**Written instruction**
Turn everything from the start of the entries through the line containing "[x=158, y=258]" into a Markdown table with the columns Row and Text, numbering each row and leaving out blank lines.

--*--

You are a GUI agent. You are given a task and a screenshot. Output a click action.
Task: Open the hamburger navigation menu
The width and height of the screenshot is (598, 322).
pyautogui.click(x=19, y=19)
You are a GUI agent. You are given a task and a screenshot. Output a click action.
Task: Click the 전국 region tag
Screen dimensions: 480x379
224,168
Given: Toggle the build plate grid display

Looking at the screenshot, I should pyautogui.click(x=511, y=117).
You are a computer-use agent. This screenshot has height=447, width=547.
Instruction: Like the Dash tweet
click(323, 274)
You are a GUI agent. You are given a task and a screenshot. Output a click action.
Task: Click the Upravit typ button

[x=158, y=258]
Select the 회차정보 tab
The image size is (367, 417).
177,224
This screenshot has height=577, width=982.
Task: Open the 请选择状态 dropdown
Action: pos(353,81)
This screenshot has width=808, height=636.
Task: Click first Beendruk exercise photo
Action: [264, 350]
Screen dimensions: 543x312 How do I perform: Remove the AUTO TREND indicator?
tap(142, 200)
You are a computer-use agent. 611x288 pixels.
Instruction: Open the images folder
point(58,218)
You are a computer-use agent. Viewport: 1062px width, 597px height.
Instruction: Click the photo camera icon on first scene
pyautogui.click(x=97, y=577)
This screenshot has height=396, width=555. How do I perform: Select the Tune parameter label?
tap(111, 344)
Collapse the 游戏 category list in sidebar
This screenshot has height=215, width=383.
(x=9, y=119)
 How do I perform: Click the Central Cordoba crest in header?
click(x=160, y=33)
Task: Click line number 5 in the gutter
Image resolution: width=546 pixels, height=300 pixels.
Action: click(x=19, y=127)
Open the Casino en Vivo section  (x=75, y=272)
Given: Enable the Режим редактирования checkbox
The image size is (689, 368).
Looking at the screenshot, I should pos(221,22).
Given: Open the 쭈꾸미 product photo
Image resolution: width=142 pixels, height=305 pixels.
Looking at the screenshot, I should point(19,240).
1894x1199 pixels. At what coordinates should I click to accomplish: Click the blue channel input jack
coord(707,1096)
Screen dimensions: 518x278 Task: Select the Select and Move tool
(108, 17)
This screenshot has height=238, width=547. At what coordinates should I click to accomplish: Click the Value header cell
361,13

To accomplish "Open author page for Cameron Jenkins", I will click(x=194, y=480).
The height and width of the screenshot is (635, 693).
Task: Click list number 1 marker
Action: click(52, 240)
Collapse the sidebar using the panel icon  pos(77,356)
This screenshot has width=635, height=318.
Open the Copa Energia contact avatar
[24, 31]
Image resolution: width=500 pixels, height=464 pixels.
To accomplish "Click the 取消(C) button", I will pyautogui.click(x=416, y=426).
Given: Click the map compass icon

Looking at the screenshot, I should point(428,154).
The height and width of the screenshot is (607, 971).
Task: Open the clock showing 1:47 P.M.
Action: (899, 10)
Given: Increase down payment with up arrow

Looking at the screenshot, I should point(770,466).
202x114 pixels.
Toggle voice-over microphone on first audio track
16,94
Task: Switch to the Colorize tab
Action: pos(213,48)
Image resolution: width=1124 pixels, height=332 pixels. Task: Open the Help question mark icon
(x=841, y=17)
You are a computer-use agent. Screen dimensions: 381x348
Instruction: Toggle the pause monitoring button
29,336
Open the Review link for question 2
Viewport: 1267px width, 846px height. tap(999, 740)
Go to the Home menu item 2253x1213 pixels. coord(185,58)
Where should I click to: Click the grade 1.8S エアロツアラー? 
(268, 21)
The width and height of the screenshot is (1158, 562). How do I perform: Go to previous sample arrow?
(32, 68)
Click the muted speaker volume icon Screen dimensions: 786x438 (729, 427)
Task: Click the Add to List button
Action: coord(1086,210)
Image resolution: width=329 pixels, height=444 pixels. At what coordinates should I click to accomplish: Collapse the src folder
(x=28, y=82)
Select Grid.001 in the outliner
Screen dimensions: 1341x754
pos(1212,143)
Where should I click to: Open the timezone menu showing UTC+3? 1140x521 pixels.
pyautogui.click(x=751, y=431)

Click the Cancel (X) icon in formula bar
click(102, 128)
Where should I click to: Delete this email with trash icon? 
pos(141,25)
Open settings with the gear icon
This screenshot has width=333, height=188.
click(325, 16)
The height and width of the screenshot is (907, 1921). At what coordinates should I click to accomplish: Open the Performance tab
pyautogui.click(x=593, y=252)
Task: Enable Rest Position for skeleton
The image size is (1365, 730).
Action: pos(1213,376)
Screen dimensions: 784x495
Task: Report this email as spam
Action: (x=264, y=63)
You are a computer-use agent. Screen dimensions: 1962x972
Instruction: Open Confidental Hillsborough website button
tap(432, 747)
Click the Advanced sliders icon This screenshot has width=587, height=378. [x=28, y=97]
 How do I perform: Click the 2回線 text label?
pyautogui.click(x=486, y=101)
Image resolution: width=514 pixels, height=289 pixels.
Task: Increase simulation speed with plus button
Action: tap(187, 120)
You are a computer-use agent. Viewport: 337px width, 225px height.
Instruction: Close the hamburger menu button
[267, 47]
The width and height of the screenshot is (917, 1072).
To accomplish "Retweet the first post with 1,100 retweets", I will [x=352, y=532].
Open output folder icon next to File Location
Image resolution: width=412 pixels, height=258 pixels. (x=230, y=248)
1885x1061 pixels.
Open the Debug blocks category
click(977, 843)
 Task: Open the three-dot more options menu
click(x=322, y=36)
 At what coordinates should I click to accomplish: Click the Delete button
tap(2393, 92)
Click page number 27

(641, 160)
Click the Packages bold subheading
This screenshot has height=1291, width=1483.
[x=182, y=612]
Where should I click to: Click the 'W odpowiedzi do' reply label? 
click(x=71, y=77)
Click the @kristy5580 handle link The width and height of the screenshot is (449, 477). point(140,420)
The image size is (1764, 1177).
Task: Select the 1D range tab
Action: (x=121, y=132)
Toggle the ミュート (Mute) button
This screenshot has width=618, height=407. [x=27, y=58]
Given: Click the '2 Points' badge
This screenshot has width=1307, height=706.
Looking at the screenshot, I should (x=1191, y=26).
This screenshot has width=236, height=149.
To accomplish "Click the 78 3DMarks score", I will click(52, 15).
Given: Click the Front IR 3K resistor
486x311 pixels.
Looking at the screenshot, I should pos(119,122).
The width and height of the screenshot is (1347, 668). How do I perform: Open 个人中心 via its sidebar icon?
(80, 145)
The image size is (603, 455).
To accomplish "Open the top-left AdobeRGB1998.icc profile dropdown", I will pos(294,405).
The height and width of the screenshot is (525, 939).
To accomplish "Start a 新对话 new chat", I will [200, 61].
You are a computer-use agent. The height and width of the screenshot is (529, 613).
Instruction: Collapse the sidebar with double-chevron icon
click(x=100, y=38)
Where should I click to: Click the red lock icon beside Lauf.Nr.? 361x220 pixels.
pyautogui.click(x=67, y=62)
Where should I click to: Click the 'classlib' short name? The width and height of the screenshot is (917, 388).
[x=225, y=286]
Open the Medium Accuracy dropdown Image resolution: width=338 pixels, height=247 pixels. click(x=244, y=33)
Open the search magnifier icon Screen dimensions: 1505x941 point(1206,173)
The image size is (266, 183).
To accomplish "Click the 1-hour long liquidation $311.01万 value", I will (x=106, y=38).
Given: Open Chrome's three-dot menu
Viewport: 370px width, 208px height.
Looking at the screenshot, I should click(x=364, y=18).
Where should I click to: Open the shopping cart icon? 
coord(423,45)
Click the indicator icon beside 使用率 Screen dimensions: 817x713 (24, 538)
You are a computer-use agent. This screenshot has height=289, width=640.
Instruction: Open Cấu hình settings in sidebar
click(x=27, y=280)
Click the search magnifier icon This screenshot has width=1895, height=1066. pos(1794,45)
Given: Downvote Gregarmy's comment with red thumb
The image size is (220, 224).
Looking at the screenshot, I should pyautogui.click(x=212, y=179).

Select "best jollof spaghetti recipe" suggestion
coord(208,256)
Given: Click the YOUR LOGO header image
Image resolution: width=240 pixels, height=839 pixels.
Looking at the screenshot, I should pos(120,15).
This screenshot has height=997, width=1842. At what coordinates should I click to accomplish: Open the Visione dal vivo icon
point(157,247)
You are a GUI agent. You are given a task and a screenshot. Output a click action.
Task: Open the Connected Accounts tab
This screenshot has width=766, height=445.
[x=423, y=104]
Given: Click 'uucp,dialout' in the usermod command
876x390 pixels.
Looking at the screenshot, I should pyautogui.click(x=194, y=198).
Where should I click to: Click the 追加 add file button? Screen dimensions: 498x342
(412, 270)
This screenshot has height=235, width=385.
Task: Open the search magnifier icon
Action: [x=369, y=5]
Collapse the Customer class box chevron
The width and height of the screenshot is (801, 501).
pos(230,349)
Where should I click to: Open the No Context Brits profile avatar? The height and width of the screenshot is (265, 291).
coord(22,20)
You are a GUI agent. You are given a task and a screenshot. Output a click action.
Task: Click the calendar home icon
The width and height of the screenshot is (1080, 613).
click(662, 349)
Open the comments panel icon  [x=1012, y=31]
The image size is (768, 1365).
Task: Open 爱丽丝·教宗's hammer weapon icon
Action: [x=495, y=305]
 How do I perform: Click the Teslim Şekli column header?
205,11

--*--

**The completed task**
| Row | Text |
|---|---|
| 1 | You are a GUI agent. You are given a task and a screenshot. Output a click action. |
| 2 | Task: Open the hamburger navigation menu |
| 3 | The width and height of the screenshot is (598, 322). |
| 4 | pyautogui.click(x=19, y=19) |
| 5 | You are a GUI agent. You are given a task and a screenshot. Output a click action. |
| 6 | Task: Click the 전국 region tag |
| 7 | Screen dimensions: 480x379 |
| 8 | 224,168 |
| 9 | Given: Toggle the build plate grid display |
| 10 | Looking at the screenshot, I should pyautogui.click(x=511, y=117). |
| 11 | You are a computer-use agent. This screenshot has height=447, width=547. |
| 12 | Instruction: Like the Dash tweet |
| 13 | click(323, 274) |
| 14 | You are a GUI agent. You are given a task and a screenshot. Output a click action. |
| 15 | Task: Click the Upravit typ button |
| 16 | [x=158, y=258] |